* _Estratto del documento_
/---
Insomma, oggi esistono delle alternative.
«Il vero cambiamento è dato dal fatto che queste alternative mettono in discussione il potere di chi, oggi, controlla il settore dei combustibili fossili nel mondo, interessato a produrre più plastica e a mantenere un sistema basato sulle fonti più inquinanti, in mano a un ristretto gruppo di persone. Le faccio un esempio».
Prego.
«Quando organizziamo le nostre iniziative, spesso mi rivolgo al pubblico dicendo: “Tutti noi qui potremmo costituire una cooperativa rinnovabile o una comunità energetica”. Difficilmente potremmo creare un mercato in oligopolio destinato a pochi e che controlla il mondo».
Che significa?
«Voglio dire che chi fa parte di quel settore non ha alcun interesse alla transizione, che invece conviene ai nuovi mercati composti da centinaia di migliaia di imprese di ogni tipo, piccole o grandi, da quelle che producono le nuove tecnologie a quelle che le installano. Nuovi comparti che, a parità di energia, con la transizione verde offrono molti più posti di lavoro alle generazioni future».
\---
* _Istruzioni e requisiti_
Nell'intervista sulla transizione energetica, che cosa dice l'intervistato al pubblico che tutti i presenti potrebbero costituire?

* _Estratto del dataset_
/---
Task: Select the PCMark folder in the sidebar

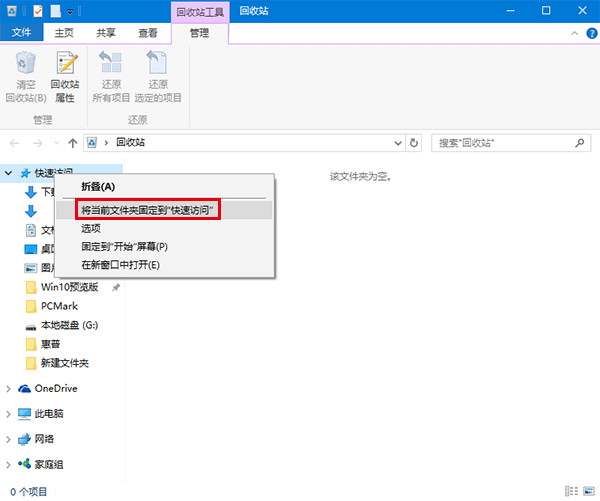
\---
* _Risposta completa_
Una cooperativa rinnovabile o una comunità energetica.